Msg#: 4610818 posted 12:38 am on Sep 19, 2013 (gmt 0)
Anyone know anything about meanpath dot com and/or the meanpathbot? Forums search is entirely silent :(
Its most recent crawl was from an from OVH range, meaning it was a priori blocked except for robots.txt. It did ask -- but it went on to ask for the front page of my test site, which is 100% roboted-out. As in:
"Which part of User-Agent: * Disallow: / did you not understand?"
I don't know if it would try to dig deeper, if permitted. Equally important, I can't tell if it's serving any good and worthy purpose. This is assuming for the sake of discussion that a legitimate new search engine is a "good and worthy" thing. ymmv on this point. But here I'm not sure of its legitimacy in the first place.
Msg#: 4610818 posted 12:24 am on Sep 20, 2013 (gmt 0)
I am the CEO of meanpath, Inc. meanpathbot should respect your robots.txt so if you can email me the domain of the site it tried to crawl without respecting your robots.txt I can get the team to look into it. email@example.com or firstname.lastname@example.org
One common error we see with robots.txt is that web masters are not aware robots.txt will be read from top to bottom with the first applicable rule found followed. So if you had say a permission for all crawlers to crawl at the top and a specific one for meanpathbot saying no below it would follow the allow at the top not the disallow at the bottom.
This may not be the case here but we can easily figure out what the issue is once we do a test on your site.

+ + +

■ **Tasks to complete**
a - In the meanpathbot forum thread, in what order does the CEO say robots.txt is read?
b - Carry on the meanpathbot forum thread from the point where it stops.

+ + +

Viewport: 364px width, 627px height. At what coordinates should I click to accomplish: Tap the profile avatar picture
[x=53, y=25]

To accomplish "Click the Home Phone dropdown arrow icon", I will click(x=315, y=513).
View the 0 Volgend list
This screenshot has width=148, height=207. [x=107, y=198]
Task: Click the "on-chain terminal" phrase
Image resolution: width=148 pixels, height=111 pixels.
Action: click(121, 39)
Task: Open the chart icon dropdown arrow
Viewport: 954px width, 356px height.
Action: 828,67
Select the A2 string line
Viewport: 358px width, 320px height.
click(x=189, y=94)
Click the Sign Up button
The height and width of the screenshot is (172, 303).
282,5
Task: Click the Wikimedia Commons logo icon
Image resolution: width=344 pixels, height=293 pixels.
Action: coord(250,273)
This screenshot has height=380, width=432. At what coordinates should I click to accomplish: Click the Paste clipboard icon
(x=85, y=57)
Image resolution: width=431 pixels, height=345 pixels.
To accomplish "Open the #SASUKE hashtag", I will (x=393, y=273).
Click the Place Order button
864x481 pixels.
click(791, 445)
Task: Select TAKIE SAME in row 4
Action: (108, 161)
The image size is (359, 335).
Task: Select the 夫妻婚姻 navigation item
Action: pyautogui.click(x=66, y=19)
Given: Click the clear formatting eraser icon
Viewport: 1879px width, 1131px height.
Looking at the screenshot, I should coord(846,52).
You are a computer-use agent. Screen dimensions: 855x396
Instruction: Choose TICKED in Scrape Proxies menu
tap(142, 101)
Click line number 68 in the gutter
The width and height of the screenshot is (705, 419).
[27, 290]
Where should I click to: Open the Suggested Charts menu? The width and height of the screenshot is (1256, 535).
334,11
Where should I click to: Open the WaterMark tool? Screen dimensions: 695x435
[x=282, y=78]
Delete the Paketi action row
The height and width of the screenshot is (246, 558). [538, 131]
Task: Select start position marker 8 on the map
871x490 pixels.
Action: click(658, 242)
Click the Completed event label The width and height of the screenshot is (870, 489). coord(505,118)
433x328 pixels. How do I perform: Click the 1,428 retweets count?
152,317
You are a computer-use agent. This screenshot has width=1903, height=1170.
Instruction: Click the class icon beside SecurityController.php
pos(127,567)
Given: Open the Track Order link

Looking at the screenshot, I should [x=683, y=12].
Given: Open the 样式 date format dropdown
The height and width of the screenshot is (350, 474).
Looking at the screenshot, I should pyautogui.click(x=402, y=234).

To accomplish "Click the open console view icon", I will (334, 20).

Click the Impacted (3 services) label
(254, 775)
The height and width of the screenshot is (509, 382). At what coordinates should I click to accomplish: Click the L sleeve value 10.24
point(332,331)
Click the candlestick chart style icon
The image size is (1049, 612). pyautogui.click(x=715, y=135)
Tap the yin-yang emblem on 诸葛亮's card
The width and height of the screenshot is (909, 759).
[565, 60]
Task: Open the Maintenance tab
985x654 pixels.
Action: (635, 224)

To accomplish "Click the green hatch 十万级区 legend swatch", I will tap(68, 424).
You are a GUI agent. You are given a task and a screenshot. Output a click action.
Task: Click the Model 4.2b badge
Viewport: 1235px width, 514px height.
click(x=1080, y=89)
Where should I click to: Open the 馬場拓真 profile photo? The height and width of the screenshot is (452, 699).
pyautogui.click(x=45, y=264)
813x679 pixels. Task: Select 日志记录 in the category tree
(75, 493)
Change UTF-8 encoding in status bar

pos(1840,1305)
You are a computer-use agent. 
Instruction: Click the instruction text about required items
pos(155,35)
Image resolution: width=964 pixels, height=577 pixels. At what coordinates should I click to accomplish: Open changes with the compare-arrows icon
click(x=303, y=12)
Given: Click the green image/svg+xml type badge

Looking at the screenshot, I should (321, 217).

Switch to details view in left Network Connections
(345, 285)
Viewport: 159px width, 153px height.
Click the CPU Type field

+ + +

■ **Answer list**
a - From top to bottom, with the first applicable rule that is found being followed.

b -
So if you had say a permission for all crawlers to crawl at the top and a specific one for meanpathbot saying no below it would follow the allow at the top not the disallow at the bottom.
Why would you not follow the most specific directive for your bot [like at least Google and Bing do] rather than simply using the first found since a "generic" directive is likely the first directive in the file?
Sorry my response had a typo in it and was not well worded. What I was trying to say was if you have two directives specific to meanpathbot with conflicting disallow and allow statements we take the first one found. We find multiple conflicting directives often especially on sites which have dynamic bot blockers that add things to robots.txt on the fly. Meanpathbot should act the same as he Googlebot so if you see it acting differently let us know so we can work out why.
User agent * allow is actually redundant as all bots will assume they are allowed unless there is a specific rule for them.
https://github.com/meanpath/robots our robots code is actually open source and in use by a few crawlers.